### INSTRUCTIONS FOR THE TASK
Output nothing except the lines from the one containing "Maret 2024 (14, 1991)" through the final line of the data, both included, typed exactly, minus the pictures.

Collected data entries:

-*-*-

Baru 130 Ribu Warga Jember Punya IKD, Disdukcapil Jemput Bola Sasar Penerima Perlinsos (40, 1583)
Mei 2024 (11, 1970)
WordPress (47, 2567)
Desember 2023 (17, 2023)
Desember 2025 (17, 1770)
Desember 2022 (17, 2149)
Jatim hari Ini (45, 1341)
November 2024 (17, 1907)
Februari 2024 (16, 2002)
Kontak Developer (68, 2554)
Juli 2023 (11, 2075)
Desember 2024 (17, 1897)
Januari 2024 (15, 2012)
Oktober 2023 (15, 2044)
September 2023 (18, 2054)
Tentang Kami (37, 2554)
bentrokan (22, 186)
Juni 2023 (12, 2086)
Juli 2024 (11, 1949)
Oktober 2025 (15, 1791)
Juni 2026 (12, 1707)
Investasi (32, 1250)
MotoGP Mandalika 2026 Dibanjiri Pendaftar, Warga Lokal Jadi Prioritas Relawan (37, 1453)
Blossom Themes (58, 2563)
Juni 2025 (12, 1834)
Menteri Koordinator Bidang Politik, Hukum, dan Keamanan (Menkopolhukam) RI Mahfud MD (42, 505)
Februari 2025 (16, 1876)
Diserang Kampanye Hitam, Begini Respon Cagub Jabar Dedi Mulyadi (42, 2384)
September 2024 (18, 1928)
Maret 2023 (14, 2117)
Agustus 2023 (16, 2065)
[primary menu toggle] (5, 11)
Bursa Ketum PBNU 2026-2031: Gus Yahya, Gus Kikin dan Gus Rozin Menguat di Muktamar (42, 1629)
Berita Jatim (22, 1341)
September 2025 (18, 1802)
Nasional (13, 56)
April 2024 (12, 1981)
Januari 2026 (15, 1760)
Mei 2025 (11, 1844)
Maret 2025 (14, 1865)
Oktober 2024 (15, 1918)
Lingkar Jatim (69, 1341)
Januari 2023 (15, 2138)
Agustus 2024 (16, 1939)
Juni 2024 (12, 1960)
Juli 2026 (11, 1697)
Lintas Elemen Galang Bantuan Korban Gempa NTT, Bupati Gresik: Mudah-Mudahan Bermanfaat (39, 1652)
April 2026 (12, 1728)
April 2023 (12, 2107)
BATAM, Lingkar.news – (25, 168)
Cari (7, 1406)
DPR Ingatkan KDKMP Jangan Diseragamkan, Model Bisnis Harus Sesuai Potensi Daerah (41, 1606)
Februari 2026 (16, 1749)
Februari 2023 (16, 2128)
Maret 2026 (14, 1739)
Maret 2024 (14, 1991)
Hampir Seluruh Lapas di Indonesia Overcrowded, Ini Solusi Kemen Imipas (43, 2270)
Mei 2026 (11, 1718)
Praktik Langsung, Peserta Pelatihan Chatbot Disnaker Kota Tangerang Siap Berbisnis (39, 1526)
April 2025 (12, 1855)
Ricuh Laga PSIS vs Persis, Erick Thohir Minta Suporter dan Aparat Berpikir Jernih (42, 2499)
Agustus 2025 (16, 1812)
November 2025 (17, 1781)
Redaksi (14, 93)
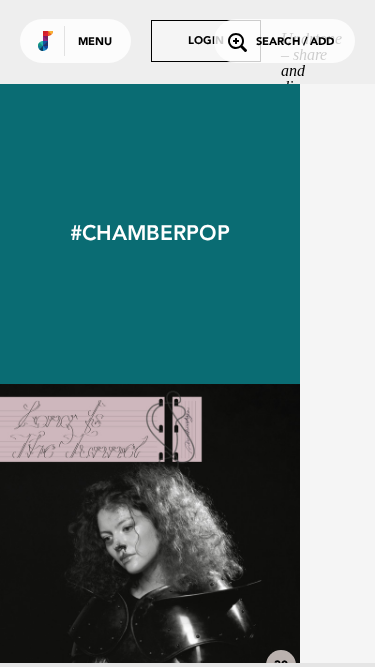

-*-*-

### WRITTEN SOLUTION
Maret 2024 (14, 1991)
Hampir Seluruh Lapas di Indonesia Overcrowded, Ini Solusi Kemen Imipas (43, 2270)
Mei 2026 (11, 1718)
Praktik Langsung, Peserta Pelatihan Chatbot Disnaker Kota Tangerang Siap Berbisnis (39, 1526)
April 2025 (12, 1855)
Ricuh Laga PSIS vs Persis, Erick Thohir Minta Suporter dan Aparat Berpikir Jernih (42, 2499)
Agustus 2025 (16, 1812)
November 2025 (17, 1781)
Redaksi (14, 93)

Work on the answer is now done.